Exercise:
Copy the items word for word, starting at the line that has "You are a GUI" and stopping at the end of the items. Leave the pictures out of your answer.

Provided records:
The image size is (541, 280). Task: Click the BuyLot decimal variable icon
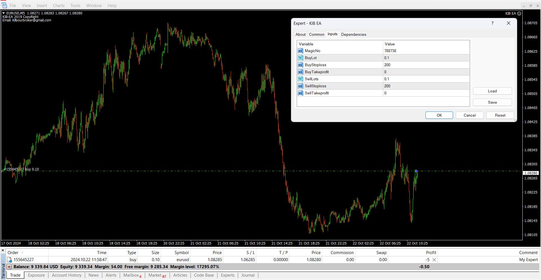tap(300, 58)
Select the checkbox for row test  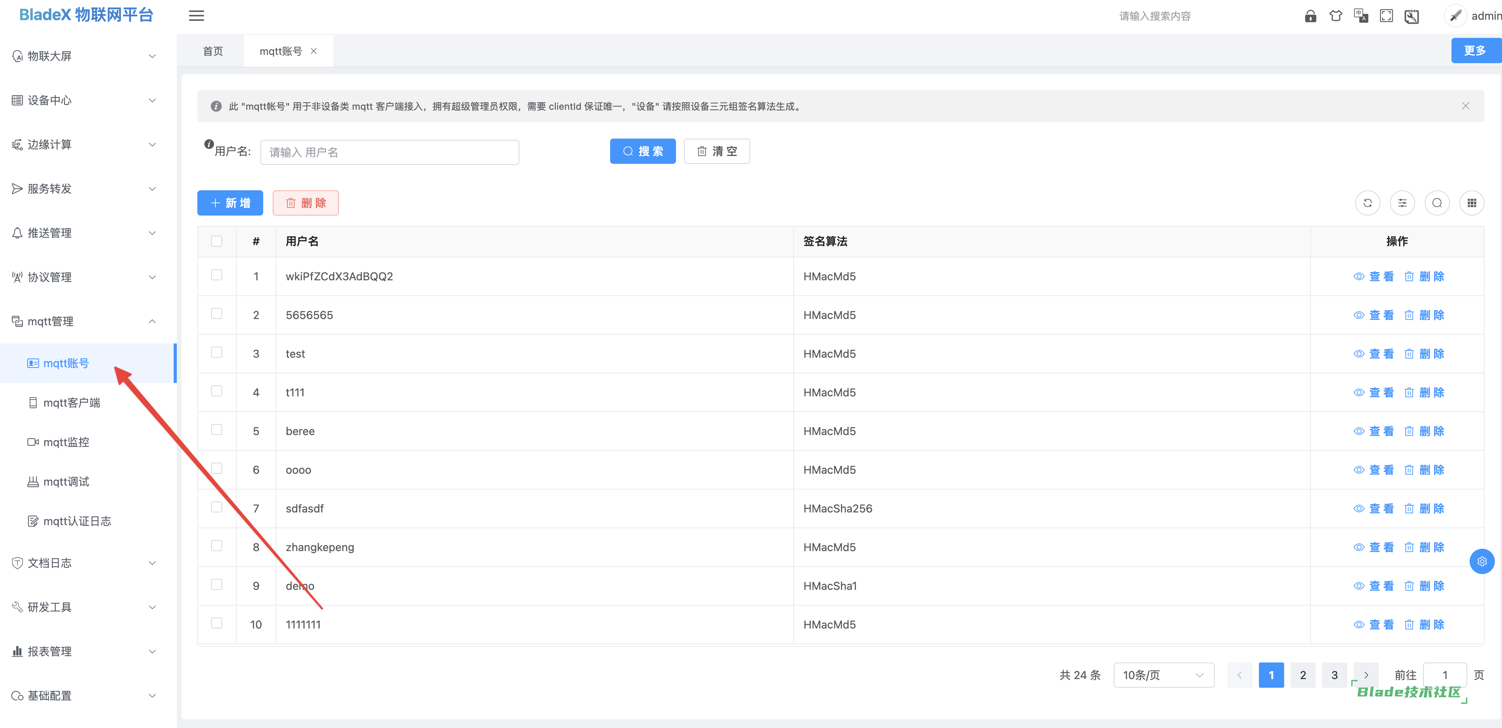click(216, 352)
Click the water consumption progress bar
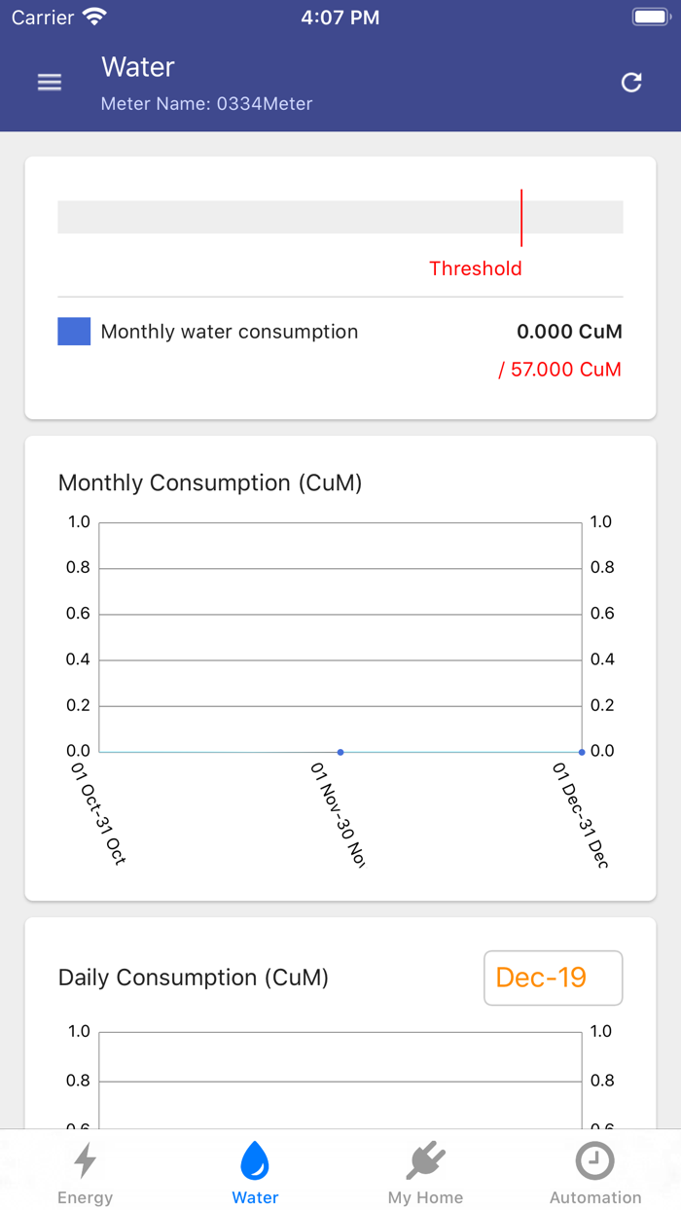681x1210 pixels. [x=292, y=217]
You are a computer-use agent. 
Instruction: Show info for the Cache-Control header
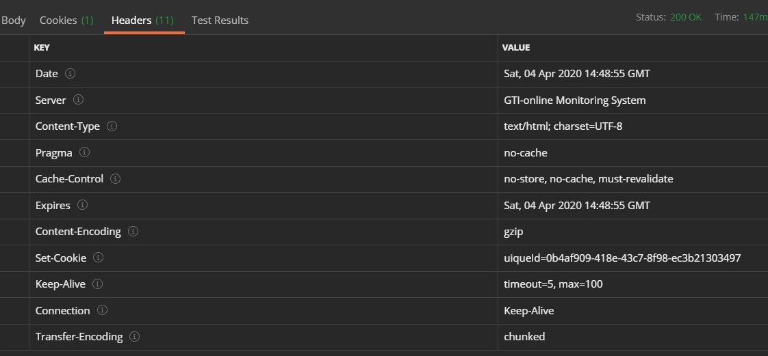pyautogui.click(x=116, y=179)
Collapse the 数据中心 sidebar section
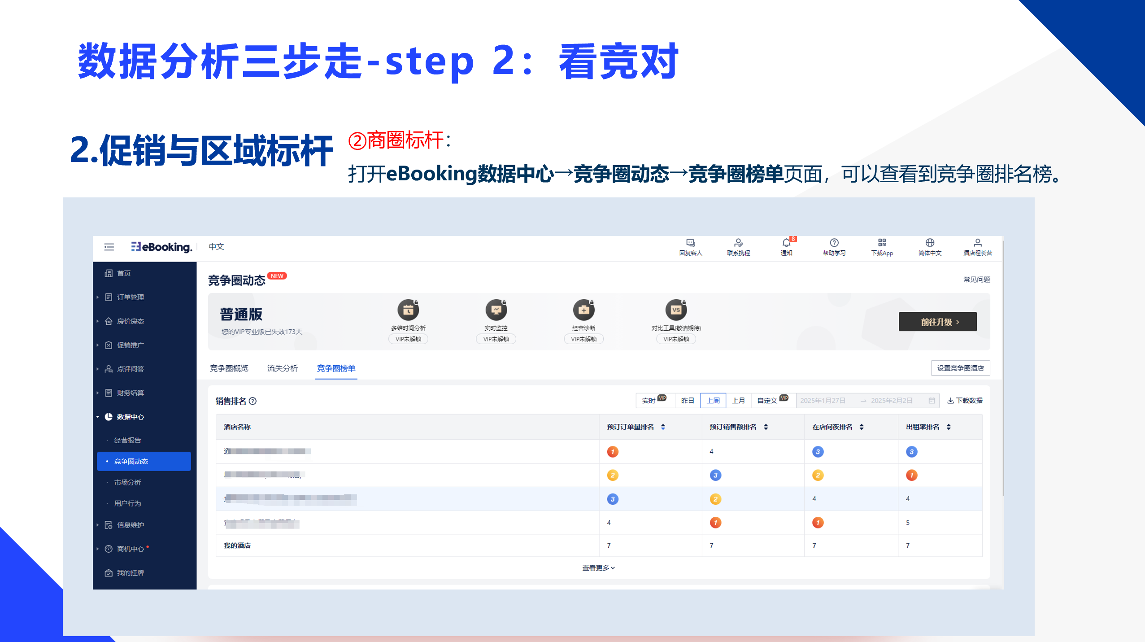 130,417
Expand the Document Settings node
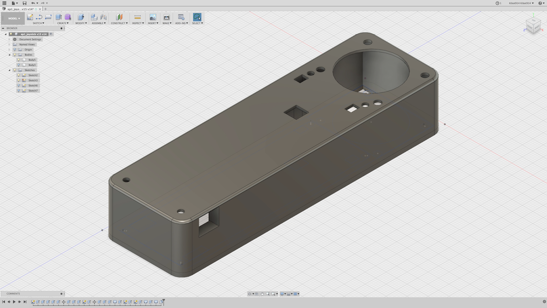 [9, 39]
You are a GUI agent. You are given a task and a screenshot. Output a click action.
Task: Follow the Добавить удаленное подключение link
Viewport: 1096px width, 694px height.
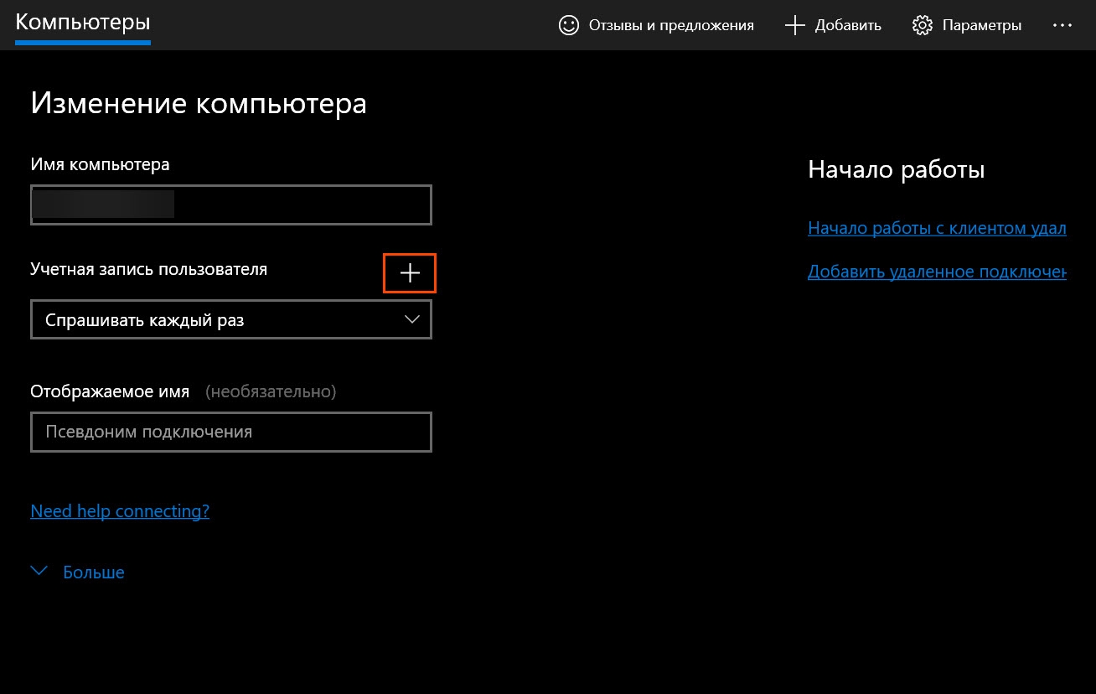point(936,272)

Solution for this exercise:
You are a GUI agent. You are given a task and a screenshot. Output a click action.
Task: Follow the Добавить удаленное подключение link
Viewport: 1096px width, 694px height.
point(936,272)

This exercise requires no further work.